Thank you for your reply. As you mentioned i am using accuracy_thresh as a metrics while creating instance of Leaner. In this case i am getting accuracy_thresh = 0.47 always. What does it mean?

one more problem while using learn.fit_one_cycle(2, max_lr=slice(1e-6, 1e-1)). the error is ZeroDivisionError: division by zero . This error is because of slice(1e-6,1e-1). How to resolve it?

The second I would assume comes from your layer groups being singular, and so you can’t do differential learning rates (the two we pass in). I didn’t notice a learn.split() anywhere so this is why I believe so.
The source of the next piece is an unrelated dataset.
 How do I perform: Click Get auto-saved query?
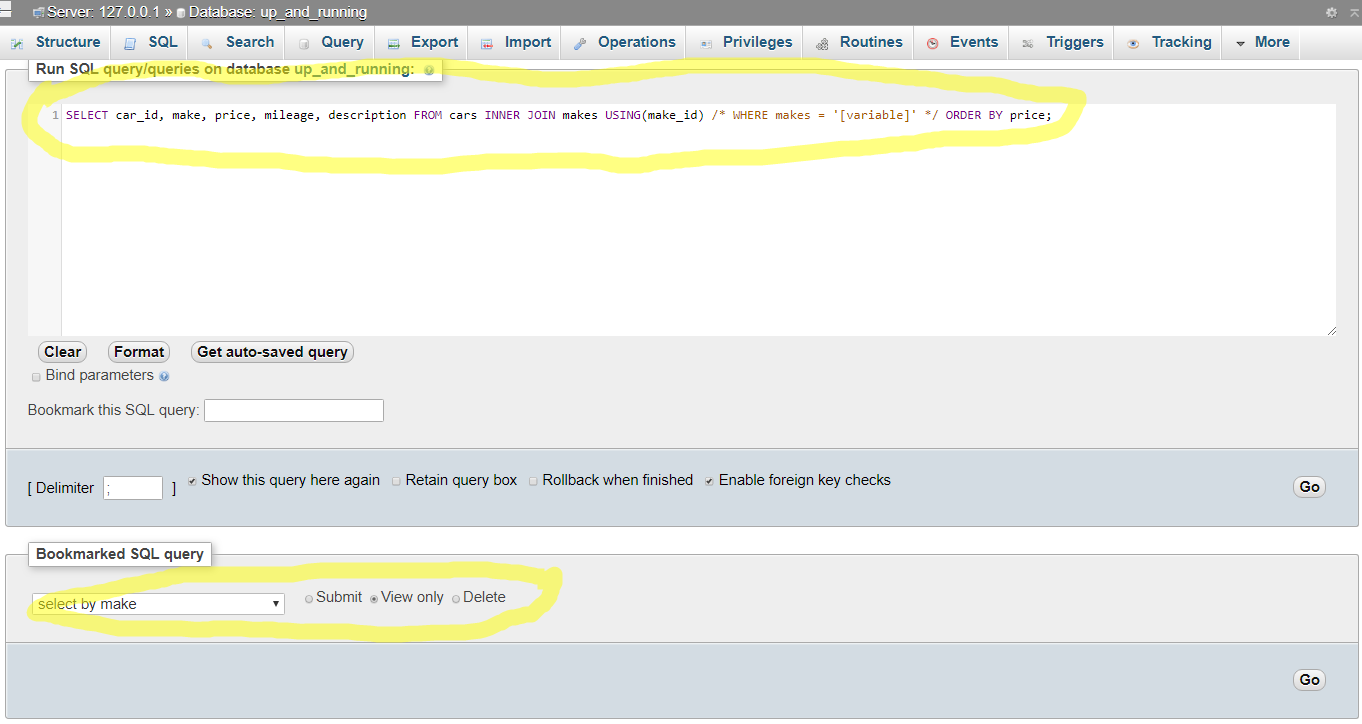click(272, 351)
You can just pass in a singular learning rate and you will be okay.

On the first, think of that as your overall accuracy. If we look at the docs: https://docs.fast.ai/metrics.html#accuracy_thresh

“Computes accuracy when y_pred and y_true are the same size. Predictions are compared to thresh after sigmoid is maybe applied. Then we count the numbers that match the targets.”

So given a certain threshold, after this is applied how close were our predictions to our target. In your case we can say 47% accuracy was achieved. Does this help?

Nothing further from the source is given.